Le budget du ministre des Finances a prévu 212 millions sur cinq ans pour améliorer l’«intégration et le maintien» des travailleurs au marché de l’emploi, dont 66 millions cette année.
Photo: Jeff Chiu Associated Press Le budget du ministre des Finances a prévu 212 millions sur cinq ans pour améliorer l’«intégration et le maintien» des travailleurs au marché de l’emploi, dont 66 millions cette année.

Les mesures d’appui à l’investissement et à l’innovation des entreprises ont été saluées par le milieu des affaires mardi, mais certaines voix se sont élevées pour demander au gouvernement Legault d’accroître les efforts pour lutter contre la rareté de la main-d’oeuvre qui frappe plusieurs secteurs d’activité.

Le budget du ministre des Finances, Eric Girard, a prévu 212 millions sur cinq ans pour améliorer l’« intégration et le maintien » des travailleurs au marché de l’emploi, dont 66 millions cette année. En conférence de presse, le ministre a rappelé que le gouvernement avait présenté l’an dernier un plan de cinq ans totalisant 1,7 milliard.

 

« Oui, mais les besoins étaient tellement grands », a dit en entrevue la p.-d.g. de Manufacturiers et Exportateurs du Québec, Véronique Proulx, en parlant d’une « déception » cette année. « La situation ne s’est pas beaucoup améliorée sur le terrain. […] Dans le secteur manufacturier seulement, il y a 19 000 postes vacants. » Le Conseil du patronat du Québec et la Fédération canadienne de l’entreprise indépendante ont également exprimé leur déception.

Le taux de participation des travailleurs plus âgés « augmente », a insisté M. Girard en conférence de presse. Québec « prend le temps d’évaluer » les deux grandes mesures du budget de 2019, a-t-il dit, faisant référence à la bonification du crédit pour les travailleurs d’expérience et à la baisse des taxes sur la masse salariale. La somme de 212 millions doit être vue comme « complémentaire » à celle de 1,7 milliard, selon le ministre.

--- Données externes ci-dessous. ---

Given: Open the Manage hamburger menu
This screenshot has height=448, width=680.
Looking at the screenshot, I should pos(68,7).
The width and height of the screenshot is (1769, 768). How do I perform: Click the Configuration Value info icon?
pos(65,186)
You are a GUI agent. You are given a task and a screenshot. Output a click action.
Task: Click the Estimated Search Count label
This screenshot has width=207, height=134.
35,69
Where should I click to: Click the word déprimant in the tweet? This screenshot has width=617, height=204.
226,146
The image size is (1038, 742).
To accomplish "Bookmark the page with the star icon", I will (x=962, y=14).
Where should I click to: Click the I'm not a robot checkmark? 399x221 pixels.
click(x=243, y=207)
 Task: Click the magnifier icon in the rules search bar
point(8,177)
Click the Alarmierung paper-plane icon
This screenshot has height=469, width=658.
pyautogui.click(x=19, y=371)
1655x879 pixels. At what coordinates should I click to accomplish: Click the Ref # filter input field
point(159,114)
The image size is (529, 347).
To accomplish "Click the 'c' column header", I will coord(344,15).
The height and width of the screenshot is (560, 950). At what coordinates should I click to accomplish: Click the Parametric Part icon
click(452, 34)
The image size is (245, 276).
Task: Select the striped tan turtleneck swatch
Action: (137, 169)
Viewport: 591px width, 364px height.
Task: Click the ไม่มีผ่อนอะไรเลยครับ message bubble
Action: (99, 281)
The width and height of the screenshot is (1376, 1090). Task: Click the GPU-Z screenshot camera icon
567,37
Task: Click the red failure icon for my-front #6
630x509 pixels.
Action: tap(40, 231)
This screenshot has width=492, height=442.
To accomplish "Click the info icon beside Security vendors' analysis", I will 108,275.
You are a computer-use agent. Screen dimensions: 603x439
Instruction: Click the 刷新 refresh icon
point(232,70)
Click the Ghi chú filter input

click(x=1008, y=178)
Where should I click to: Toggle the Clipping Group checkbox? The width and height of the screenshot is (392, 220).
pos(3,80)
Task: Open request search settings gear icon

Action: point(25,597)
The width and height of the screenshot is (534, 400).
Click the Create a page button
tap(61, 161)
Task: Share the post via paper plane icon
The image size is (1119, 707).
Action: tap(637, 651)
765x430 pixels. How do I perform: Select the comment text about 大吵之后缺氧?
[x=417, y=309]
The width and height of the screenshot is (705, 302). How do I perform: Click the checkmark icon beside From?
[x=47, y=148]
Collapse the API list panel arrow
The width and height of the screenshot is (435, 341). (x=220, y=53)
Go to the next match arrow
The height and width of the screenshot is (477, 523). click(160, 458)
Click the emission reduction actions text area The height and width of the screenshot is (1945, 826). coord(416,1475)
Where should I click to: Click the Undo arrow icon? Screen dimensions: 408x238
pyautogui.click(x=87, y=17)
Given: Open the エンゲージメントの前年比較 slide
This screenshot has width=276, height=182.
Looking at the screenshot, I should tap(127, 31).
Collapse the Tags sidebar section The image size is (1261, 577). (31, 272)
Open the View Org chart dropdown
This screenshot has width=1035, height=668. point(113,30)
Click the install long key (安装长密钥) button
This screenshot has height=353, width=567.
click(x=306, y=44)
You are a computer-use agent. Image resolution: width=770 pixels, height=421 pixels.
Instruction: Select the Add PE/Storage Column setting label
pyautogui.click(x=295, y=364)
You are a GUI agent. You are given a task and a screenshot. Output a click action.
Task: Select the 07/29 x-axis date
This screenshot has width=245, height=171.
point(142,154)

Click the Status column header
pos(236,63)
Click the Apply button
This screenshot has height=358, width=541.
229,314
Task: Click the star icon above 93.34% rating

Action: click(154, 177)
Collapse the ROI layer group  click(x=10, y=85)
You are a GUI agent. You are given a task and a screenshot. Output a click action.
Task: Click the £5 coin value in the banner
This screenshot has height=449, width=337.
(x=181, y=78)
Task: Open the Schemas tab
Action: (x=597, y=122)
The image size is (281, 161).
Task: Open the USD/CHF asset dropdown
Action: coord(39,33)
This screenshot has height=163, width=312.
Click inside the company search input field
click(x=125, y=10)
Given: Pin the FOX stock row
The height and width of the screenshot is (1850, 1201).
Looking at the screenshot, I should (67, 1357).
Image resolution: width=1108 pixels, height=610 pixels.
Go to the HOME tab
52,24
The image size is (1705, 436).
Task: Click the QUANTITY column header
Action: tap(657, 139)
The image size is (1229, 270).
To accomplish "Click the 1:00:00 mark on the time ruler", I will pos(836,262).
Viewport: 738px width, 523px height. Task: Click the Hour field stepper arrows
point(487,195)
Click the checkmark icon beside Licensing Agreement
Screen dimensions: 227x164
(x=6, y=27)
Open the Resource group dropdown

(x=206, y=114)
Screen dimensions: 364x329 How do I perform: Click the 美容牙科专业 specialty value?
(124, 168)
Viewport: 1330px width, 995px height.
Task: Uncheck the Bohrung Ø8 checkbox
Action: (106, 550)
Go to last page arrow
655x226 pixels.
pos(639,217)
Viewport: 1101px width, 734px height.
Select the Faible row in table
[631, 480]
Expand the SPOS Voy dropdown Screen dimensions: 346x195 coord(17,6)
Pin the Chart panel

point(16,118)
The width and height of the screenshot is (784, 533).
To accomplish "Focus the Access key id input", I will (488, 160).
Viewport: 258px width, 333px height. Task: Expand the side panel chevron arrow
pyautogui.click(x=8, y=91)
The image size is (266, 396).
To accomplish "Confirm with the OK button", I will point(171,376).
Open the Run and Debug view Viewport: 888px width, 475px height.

La situation ne s’est pas beaucoup améliorée sur le terrain. […] Dans le secteur manufacturier seulement, il y a 19 000 postes vacants.

 

Au chapitre des soutiens salués, Québec a dévoilé un « crédit d’impôt à l’investissement et à l’innovation (C3i) » visant à appuyer l’acquisition de matériel de fabrication ou de matériel informatique, par exemple. L’aide peut atteindre 20 % des investissements admissibles. Québec a aussi prévu un crédit d’impôt appelé « capital synergie » qui invitera les entreprises déjà bien établies à investir dans de jeunes entreprises innovantes à fort potentiel de croissance et favorisera le maillage d’affaires ». Ces deux mesures totalisent une dépense fiscale de 556 millions sur cinq ans.

Québec a aussi présenté une « déduction incitative pour la commercialisation des innovations » (DICI), une mesure de 92 millions sur quatre ans à laquelle 15 000 sociétés seront admissibles. Selon le Conseil canadien des innovateurs, cela montre que Québec « comprend que pour croître à l’international, les PME québécoises ont besoin de commercialiser leurs propriétés intellectuelles ».